Whatever else you might say about Perry, it at least appears that he's thinking this whole thing through and has some idea of what his next candidacy will be about. Which leads me to the question in the title of this post: What is the GOP primary as a whole going to be about?
The easy answer is that it'll be a "battle for the soul of the Republican party," a phrase I'm guessing we'll hear about a zillion times between now and the convention. But that could mean almost anything. There aren't going to be too many arguments over issues; substantive disagreements in primaries are always minor anyway, and there's very little disagreement within the GOP these days about policy. Any soul-battling will likely be about tactics, as in how to go about doing what they all want to do.
That's what the last Democratic primary, in 2008, was about. At the time, Mark Schmitt called it the "theory of change" primary, a debate not about what needed to be done at the end of the Bush years, but which strategy would be most efficacious in making the Democratic agenda a reality. As Ezra Klein noted yesterday, Barack Obama's theory of change was wrong—it turned out that reaching across the aisle and transcending political divisions wasn't actually the way to achieve Democrats' goals. But he managed to achieve most of those goals anyway—an economic stimulus, health-care reform, Wall Street reform, getting out of Iraq, and now even some action on climate change.

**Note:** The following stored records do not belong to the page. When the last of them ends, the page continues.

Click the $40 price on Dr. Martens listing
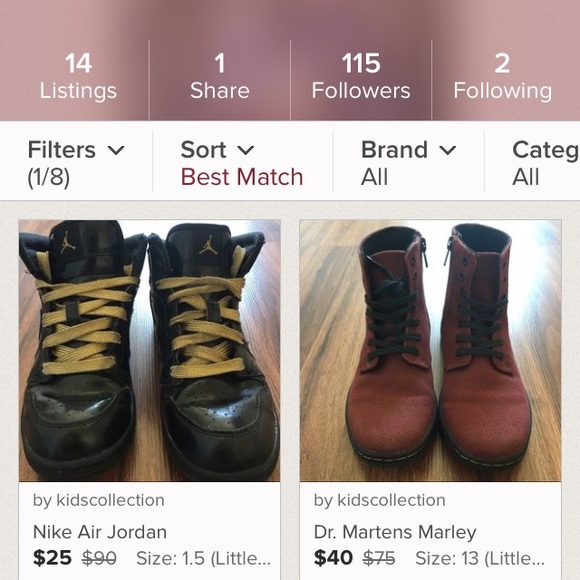Image resolution: width=580 pixels, height=580 pixels. pyautogui.click(x=333, y=558)
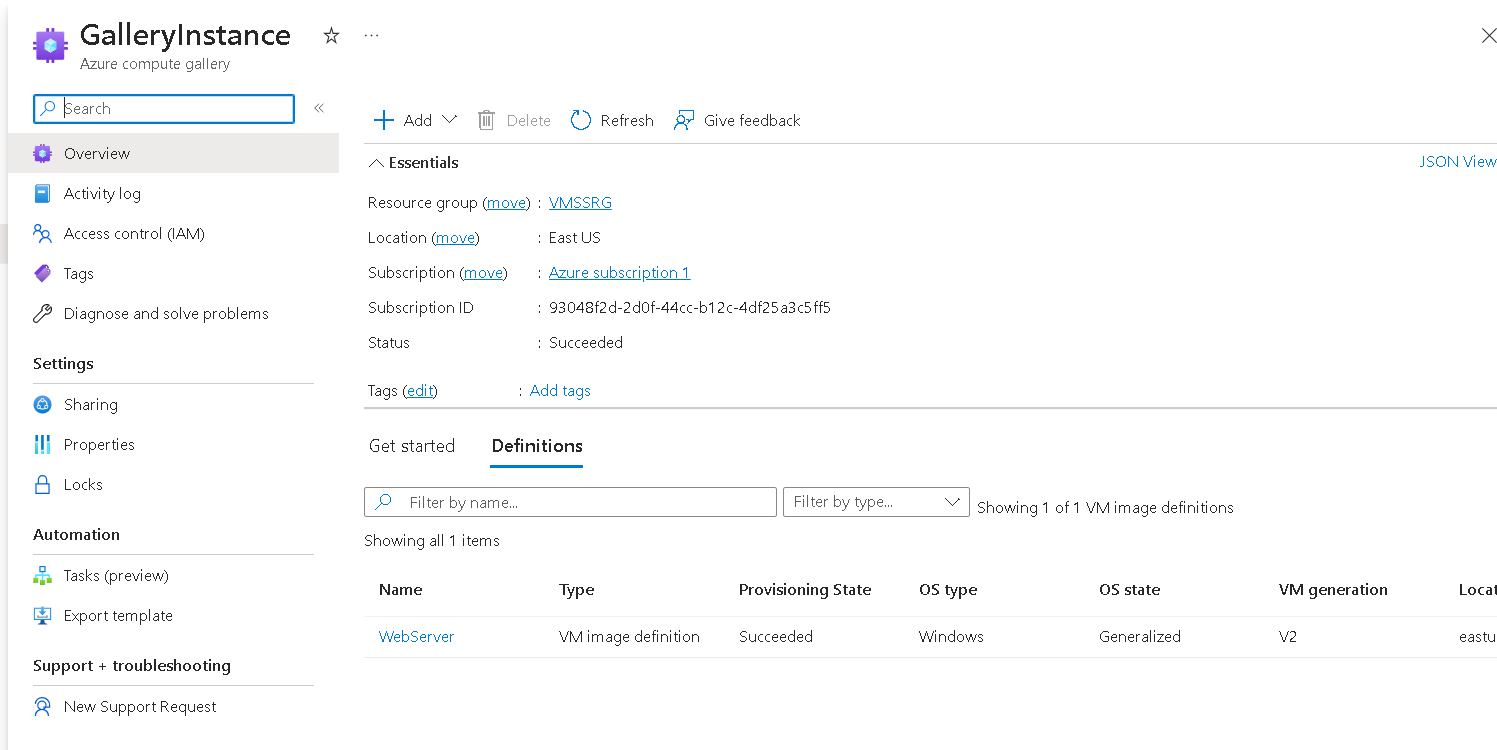Open Export template under Automation
Image resolution: width=1497 pixels, height=750 pixels.
pyautogui.click(x=117, y=615)
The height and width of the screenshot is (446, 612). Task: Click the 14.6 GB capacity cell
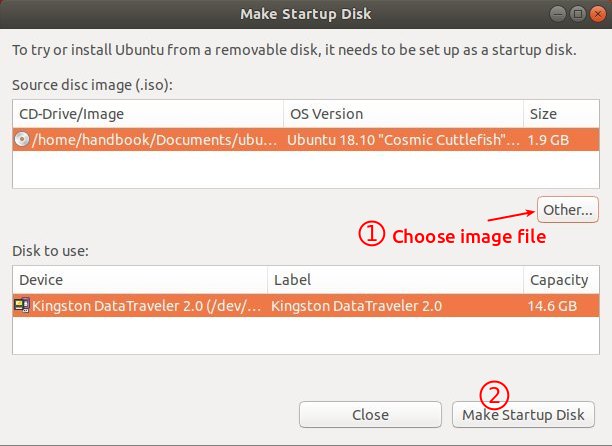click(552, 306)
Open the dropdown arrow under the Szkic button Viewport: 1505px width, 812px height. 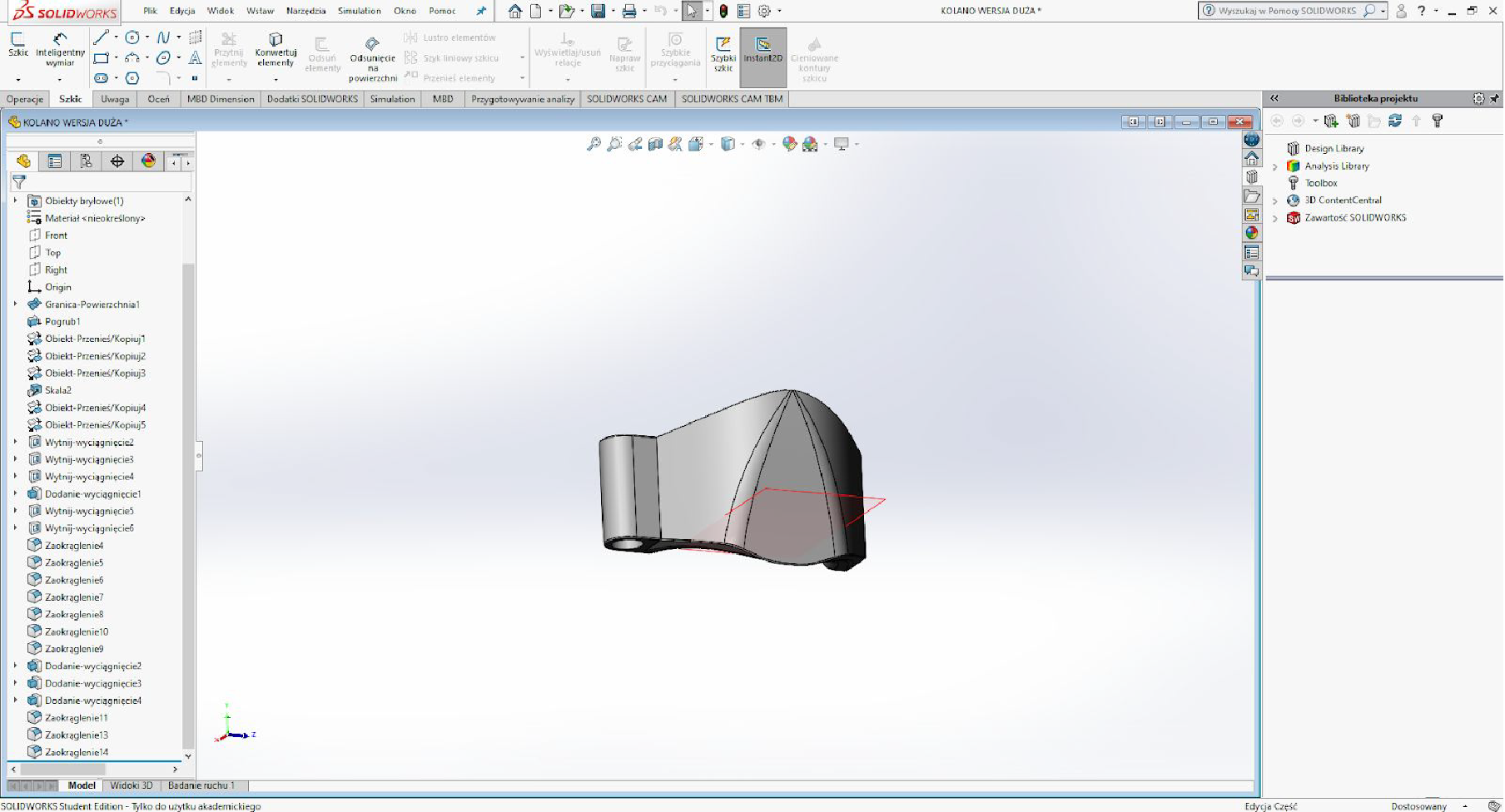pyautogui.click(x=17, y=79)
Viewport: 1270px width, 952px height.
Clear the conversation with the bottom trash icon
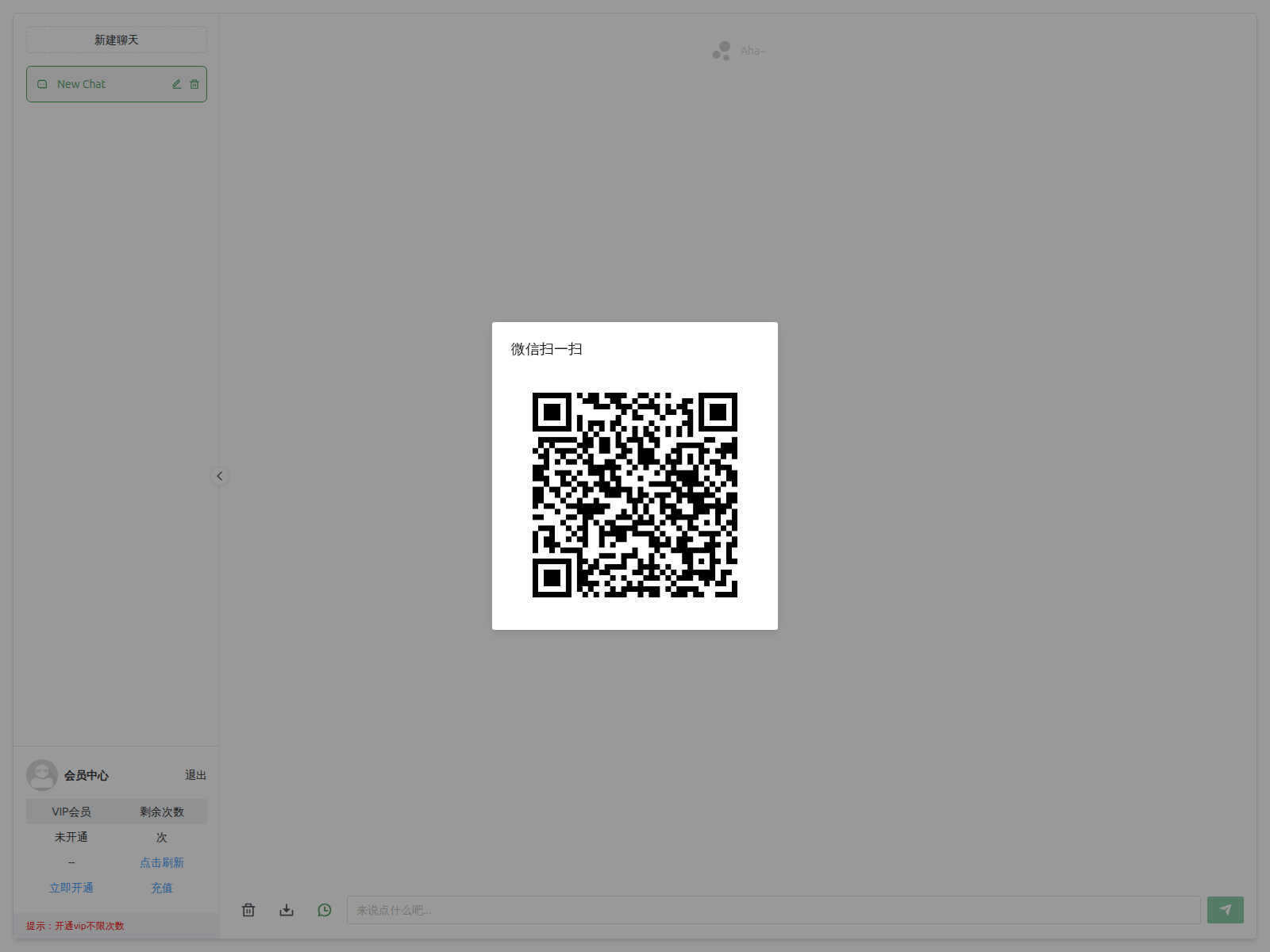(x=248, y=910)
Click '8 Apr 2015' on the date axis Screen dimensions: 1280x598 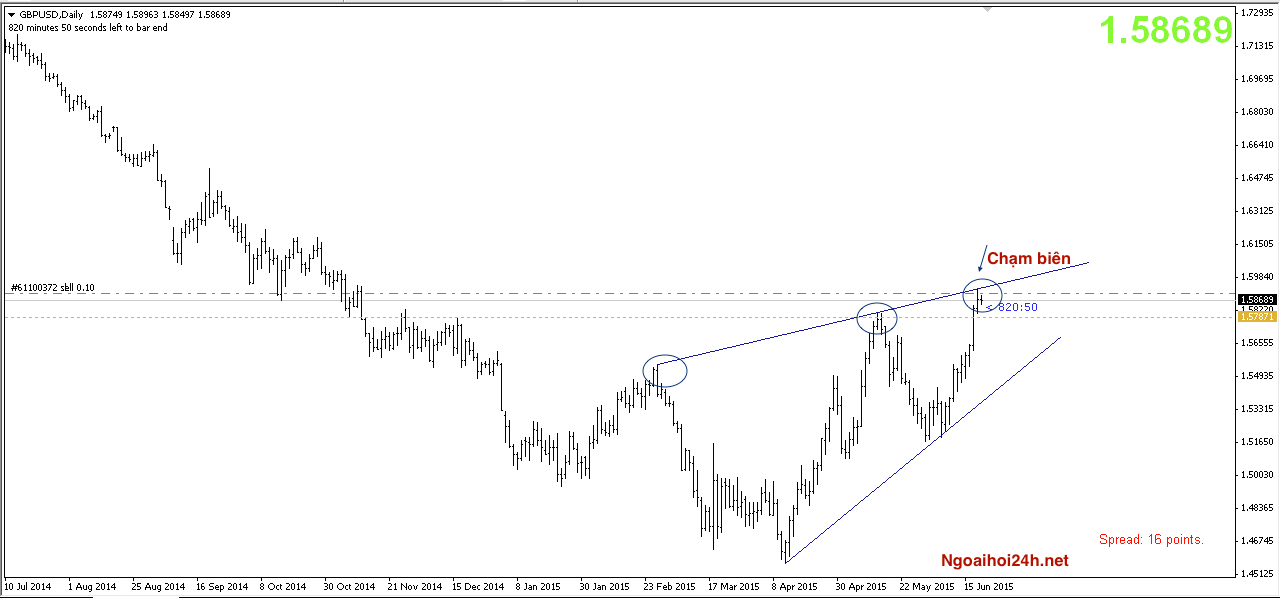[x=796, y=587]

I suppose on a basic level it isn't too surprising to hear Rick Perry dipping his toe into the waters of reconciliation, even if it's a secondary argument for his candidacy (the primary one being that he's an experienced manager). Americans always want to be told that we can all get along. Obama was hardly the first candidate to make that his central message —it was what George W. Bush said before him, and Bill Clinton before him.
The GOP primary of 2012 wasn't about anything in particular, other than whether Republicans could live with Mitt Romney. In the end, they decided they could, especially given the alternatives. But if 2016 winds up being a "theory of change" primary for Republicans, it could produce a fascinating debate. You'll have at least a couple of candidates (like Ted Cruz) arguing that change can be achieved by pushing eight years of rage behind a chariot of glory rolling through Washington to cleanse it of any trace of Barack Obama's reign. I'm not sure what Rand Paul's theory of change might be. And apparently, Rick Perry wants to be the reasonable, business-minded conservative who knows how to get things done. It actually doesn't sound that crazy.